Many students and their faculty advisers, however, cling to the idea that publishers will balk at publishing work if it's already freely available online. Ms. McMillan has found that those fears cut across disciplinary lines. Decisions about whether to restrict access to electronic work tend to be driven by anecdote, she said, and faculty members tend to play it safe when dispensing career advice.
"I think faculty want to err on the side of caution," she said. "I wish they would look at the data."
November 30, 2012
NIH to step up enforcement of OA policy
From the National Institutes of Health's Office of Extramural Research, November 16 posting:
When we put the [open access] policy into place in 2008 it was an adjustment for all of us. Since that time, NIH has focused much of our attention on outreach. We've helped you understand your obligations and provided reminders when we found papers that were out of compliance. This strategy, along with the research community's shared commitment to making the results of NIH-supported research public, has resulted in a high level of compliance with the policy. But our work is not done as there are still publications -- and as a consequence, NIH awards -- that are not in compliance. Thus, as of spring 2013 at the earliest, we will begin to hold processing of non-competing continuation awards if publications arising from grant awards are not in compliance with the public access policy. Once publications are in compliance, awards will go forward. For more details, see NIH Guide notice NOT-OD-12-160.
We are giving funded organizations at least five months to prepare for our new process, and we hope you use this time to assure that publications are in compliance with the policy long before this change in process begins.
The challenge is that publication occurs throughout the year, and progress reporting occurs once a year. So I encourage principal investigators to start thinking about public access compliance when papers are planned. Discuss with your co-authors how the paper will be submitted to PubMed Central, and who will do so, along with all the other tasks of paper writing. The easiest thing to do, perhaps even today, is to take a couple of minutes to enter the NIH-supported papers you have published in the last year into My NCBI to ensure you meet the requirements of the policy regardless of when your non-competing continuation is due. This will help you avoid a last minute scramble that could delay your funding.
November 16, 2012
Study of open access journals using article processing charges
From a study by authors at Michigan State University's College of Human Medicine and the Hanken School of Economics in Helsinki, Finland:
Solomon DJ, Björk B-C. A study of open access journals using article processing charges. Journal of the American Society for Information Science and Technology 2012;63(8):1485-95.

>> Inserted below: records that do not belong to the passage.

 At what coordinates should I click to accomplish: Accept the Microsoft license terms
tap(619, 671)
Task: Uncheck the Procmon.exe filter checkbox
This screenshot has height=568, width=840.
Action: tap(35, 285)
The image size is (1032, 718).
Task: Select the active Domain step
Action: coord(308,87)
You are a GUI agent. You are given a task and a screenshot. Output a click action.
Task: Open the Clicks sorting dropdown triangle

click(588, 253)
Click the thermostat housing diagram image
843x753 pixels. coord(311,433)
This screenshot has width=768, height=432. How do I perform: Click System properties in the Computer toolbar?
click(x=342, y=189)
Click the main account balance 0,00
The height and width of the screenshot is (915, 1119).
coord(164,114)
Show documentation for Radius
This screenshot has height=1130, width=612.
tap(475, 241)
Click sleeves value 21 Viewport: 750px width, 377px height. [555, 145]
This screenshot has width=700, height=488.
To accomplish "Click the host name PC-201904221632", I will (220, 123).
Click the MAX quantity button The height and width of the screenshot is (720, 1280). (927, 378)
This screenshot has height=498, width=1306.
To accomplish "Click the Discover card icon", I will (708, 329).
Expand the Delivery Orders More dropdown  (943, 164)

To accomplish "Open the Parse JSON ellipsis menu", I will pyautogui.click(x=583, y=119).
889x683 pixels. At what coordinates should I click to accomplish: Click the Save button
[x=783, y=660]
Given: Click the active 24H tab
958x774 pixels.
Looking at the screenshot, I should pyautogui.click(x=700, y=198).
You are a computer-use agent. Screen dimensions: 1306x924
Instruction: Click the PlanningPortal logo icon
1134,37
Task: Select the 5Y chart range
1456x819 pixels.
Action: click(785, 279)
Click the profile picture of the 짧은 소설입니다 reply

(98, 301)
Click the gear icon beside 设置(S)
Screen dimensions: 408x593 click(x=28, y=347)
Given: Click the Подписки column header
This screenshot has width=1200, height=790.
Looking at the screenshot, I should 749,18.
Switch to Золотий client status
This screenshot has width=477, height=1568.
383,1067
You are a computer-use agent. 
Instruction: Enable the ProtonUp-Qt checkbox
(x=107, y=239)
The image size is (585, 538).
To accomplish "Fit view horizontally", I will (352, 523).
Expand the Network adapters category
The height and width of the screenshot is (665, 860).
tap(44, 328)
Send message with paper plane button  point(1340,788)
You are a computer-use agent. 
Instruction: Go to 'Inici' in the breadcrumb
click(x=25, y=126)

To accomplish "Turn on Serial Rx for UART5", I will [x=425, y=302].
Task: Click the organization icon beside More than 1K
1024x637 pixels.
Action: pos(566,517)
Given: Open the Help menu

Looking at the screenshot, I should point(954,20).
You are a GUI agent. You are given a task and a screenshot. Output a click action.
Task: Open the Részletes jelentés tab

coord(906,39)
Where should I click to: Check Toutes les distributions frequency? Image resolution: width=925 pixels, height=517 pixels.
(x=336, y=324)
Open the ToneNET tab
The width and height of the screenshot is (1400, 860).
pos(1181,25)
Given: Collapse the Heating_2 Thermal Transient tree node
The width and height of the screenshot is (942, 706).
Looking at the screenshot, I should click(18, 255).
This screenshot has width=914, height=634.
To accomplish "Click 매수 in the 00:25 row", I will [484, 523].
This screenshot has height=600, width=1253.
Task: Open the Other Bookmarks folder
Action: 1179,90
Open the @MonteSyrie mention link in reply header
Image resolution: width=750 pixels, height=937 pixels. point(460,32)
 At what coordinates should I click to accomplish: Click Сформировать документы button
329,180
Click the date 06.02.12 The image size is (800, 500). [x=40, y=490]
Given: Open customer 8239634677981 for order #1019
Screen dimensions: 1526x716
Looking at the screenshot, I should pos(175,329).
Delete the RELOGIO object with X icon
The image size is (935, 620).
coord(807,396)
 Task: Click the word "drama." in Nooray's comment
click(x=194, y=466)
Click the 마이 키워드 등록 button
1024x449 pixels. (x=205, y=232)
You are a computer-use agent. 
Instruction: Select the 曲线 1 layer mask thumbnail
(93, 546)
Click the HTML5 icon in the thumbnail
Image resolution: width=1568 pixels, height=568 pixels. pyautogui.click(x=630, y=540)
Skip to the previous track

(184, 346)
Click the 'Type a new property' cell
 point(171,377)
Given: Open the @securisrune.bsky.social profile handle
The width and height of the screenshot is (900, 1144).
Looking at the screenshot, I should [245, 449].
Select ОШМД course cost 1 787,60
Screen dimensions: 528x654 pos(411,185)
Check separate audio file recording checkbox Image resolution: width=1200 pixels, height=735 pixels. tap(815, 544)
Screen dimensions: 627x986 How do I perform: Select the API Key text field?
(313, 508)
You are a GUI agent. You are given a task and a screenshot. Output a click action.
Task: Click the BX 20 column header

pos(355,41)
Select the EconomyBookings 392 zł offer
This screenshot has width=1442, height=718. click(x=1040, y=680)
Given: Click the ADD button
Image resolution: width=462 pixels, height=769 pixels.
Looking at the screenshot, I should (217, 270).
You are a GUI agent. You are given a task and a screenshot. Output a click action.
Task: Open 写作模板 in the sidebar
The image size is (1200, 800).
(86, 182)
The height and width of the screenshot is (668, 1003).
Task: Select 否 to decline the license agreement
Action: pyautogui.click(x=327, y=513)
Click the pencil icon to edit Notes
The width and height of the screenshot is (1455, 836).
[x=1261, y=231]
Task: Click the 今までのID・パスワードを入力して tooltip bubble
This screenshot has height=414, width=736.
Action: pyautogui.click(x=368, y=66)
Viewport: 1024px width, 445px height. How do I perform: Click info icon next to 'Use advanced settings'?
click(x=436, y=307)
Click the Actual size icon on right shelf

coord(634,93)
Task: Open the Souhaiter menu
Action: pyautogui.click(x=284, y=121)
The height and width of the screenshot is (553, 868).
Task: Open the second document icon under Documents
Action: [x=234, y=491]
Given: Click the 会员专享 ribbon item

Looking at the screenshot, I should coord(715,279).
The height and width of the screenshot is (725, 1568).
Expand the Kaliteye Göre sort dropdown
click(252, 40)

Article processing charges (APCs) are a central mechanism for funding open access (OA) scholarly publishing. We studied the APCs charged and article volumes of journals that were listed in the Directory of Open Access Journals as charging APCs. These included 1,370 journals that published 100,697 articles in 2010. The average APC was $906 U.S. dollars (USD) calculated over journals and $904 USD calculated over articles. The price range varied between $8 and $3,900 USD, with the lowest prices charged by journals published in developing countries and the highest by journals with high-impact factors from major international publishers. Journals in biomedicine represent 59% of the sample and 58% of the total article volume. They also had the highest APCs of any discipline. Professionally published journals, both for profit and nonprofit, had substantially higher APCs than journals published by societies, universities, or scholars/researchers. These price estimates are lower than some previous studies of OA publishing and much lower than is generally charged by subscription publishers making individual articles OA in what are termed hybrid journals.